▶ _ACTIVITY 1_: In the Zika article, who led the researchers in Raught's lab?
▶ _ACTIVITY 2_: Continue the Zika article from the point where it stops.

▶ _SUPPLIED TEXT_:

※

Most people infected with Zika never show symptoms. But the virus sometimes causes severe disability—from microcephaly in babies to weakness or partial paralysis in adults—and there is no treatment. In a recent study in the journal Molecular & Cellular Proteomics, researchers report a comprehensive study of how the virus interacts with host cells. One of their findings offers insight into how Zika escapes immune signaling and proliferates inside the body.
Like most viruses, Zika accomplishes a lot with only a few tools. It has just one protein coding gene, which produces a single polypeptide that’s cleaved into 10 smaller proteins—a number dwarfed by the estimated 20,000 protein-coding genes in a human cell. Nevertheless, Zika can take over the vastly more complex human cell, repurposing it into a virus factory. Brian Raught, a researcher at the University of Toronto, said he found that process fascinating.
“With just these 10 proteins, this crazy virus turns your cells into zombies that do its bidding,” said Raught. “I always found that mindblowing.”
Researchers in Raught’s lab, led by postdoctoral fellow Etienne Coyaud, wanted to find out how the handful of Zika proteins were able to hijack the host cell. They knew that the feat must depend on physical interactions between viral proteins and proteins native to the cell—but which ones?
Because of the increasing evidence linking Zika infections in expectant mothers to microcephaly in their children, Raught said, “We thought it better to leave the actual virus work to the experts.” Instead of using infectious material, the team made 10 strains of human cells—each expressing one of Zika’s 10 proteins. By adding a small “epitope” tag to each viral protein (called a “Flag” tag), they were able to retrieve the viral proteins using an antibody that binds to this tag. The host proteins that stuck tightly to each viral protein came along for the ride; the researchers used a technique called mass spectrometry to identify those human proteins.

※

▶ _SOURCE DATA_:
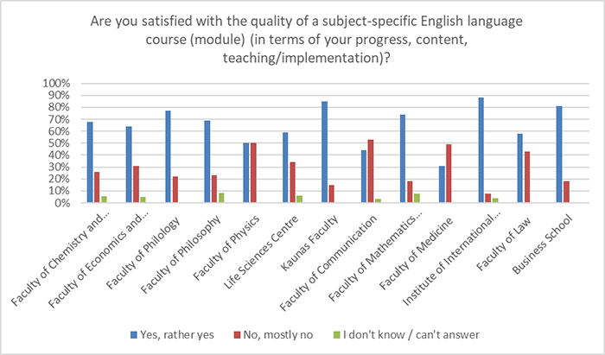Image resolution: width=605 pixels, height=355 pixels.
Task: Click the 100% value on the vertical axis
Action: tap(55, 84)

※

▶ _ANSWER SECTION 1_: Postdoctoral fellow Etienne Coyaud led them.

▶ _ANSWER SECTION 2_:
But there was a drawback with this approach. What if proteins from the human cell were interacting with Zika proteins, but separating from them before being extracted? To identify proteins that are close to, but not inseparably intertwined with, each viral protein, the team used a second technique called proximity labeling. In essence, they rigged each viral protein with an enzyme that would attach the sticky biotin tag onto anything that came close enough.
Proximity labeling is especially useful for detecting interactions with proteins embedded in cell membranes; those molecules are notoriously difficult to isolate. “This is a really big asset of a proximity-labeling approach compared to traditional approaches,” said Coyaud. Because Zika, like many viruses, enters the cell in a membrane-bound envelope, and reorganizes many of its host’s membrane-bound organelles in the course of infection, its interactions with membrane proteins might be key to understanding the viral life cycle.
When the researchers combined the results of the two approaches, they could piece together a detailed picture of what Raught calls the “neighborhood” within the cell where each Zika protein takes up residence.
For example, the researchers found that one Zika protein, called NS2A, interacted with many human neighbors in a host organelle called the peroxisome. Peroxisomes are involved in innate immune signaling, a type of early-warning alarm that goes off when viruses are present. Proteins from Dengue and West Nile viruses, which are in the same family as Zika, have been shown to associate with peroxisomes and disrupt antiviral signaling.
Using fluorescence microscopy, said Raught, “we could see that this one protein (NS2A) only localized to peroxisomes.” Because NS2A is thought to be involved in replication of the virus’s genome and construction of its protein shell, its preference for the peroxisome led the team to investigate whether the peroxisome might be involved in replication. The team recruited some virologists with access to a biocontainment facility, who could test whether infectious Zika virus can proliferate in cells without peroxisomes. Turns out, in those cells, the virus proliferates more slowly.
“There really does appear to be an important link between having a peroxisome and being able to efficiently make Zika virus,” said Raught. “We don’t know exactly why that is.” But the host-virus protein interaction data showed them where to look.